### INFORMATION SUPPLIED

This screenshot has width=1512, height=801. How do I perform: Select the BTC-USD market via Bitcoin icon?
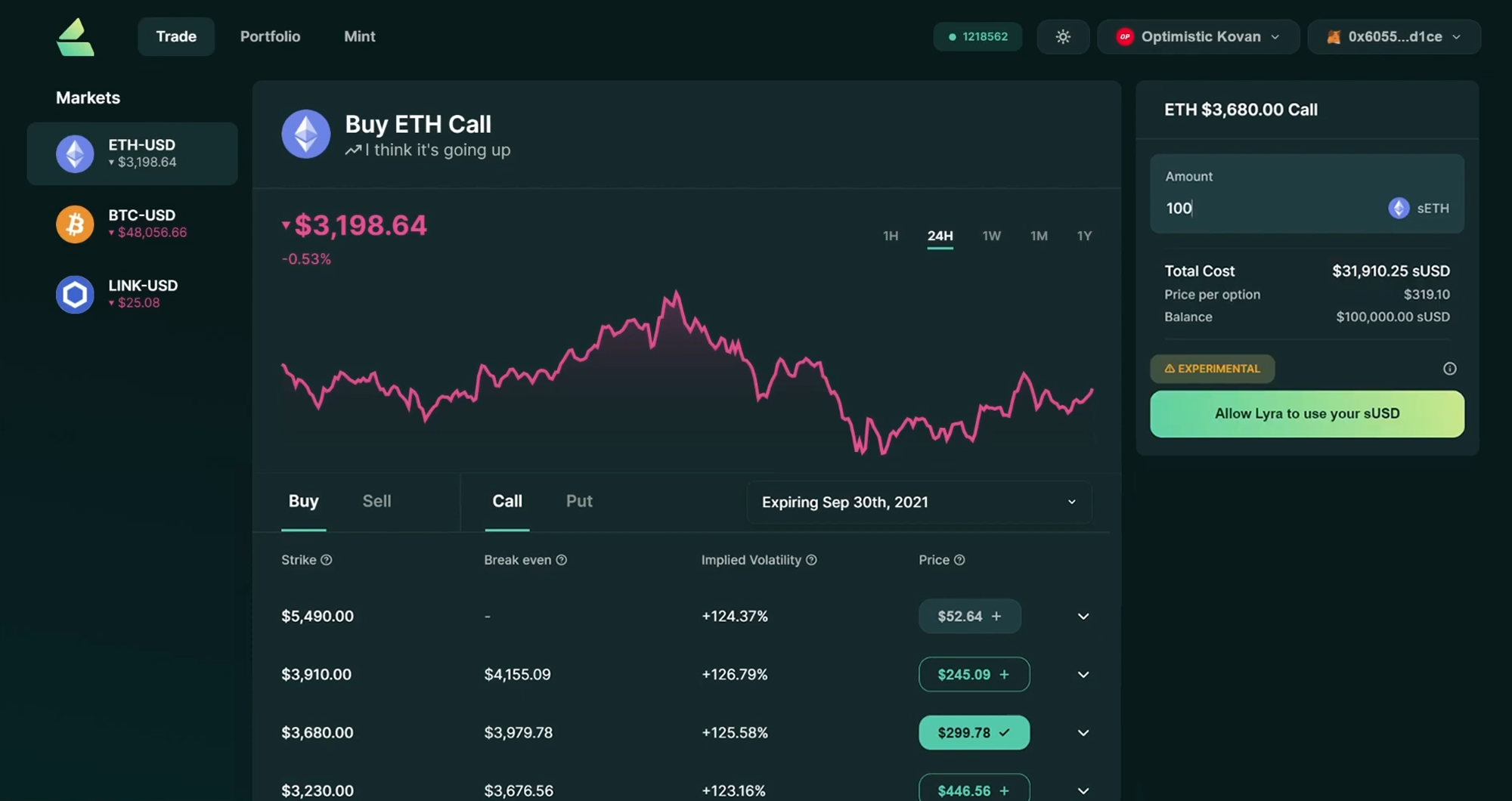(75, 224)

...

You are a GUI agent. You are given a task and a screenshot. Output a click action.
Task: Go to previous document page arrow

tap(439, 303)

--

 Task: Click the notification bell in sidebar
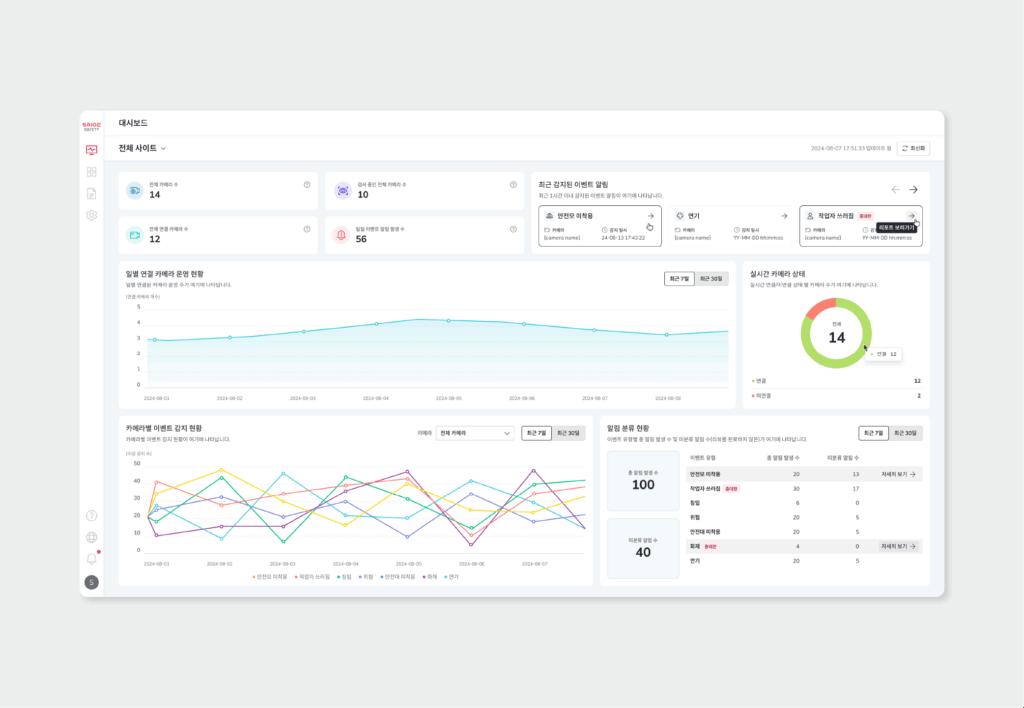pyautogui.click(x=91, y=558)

### TASK INSTRUCTIONS
Set down the lines that run from the one containing "You are a GUI" through the one containing "tap(439, 303)", both included, word for word.

### EXPECTED ANSWER
You are a GUI agent. You are given a task and a screenshot. Output a click action.
Task: Go to previous document page arrow

tap(439, 303)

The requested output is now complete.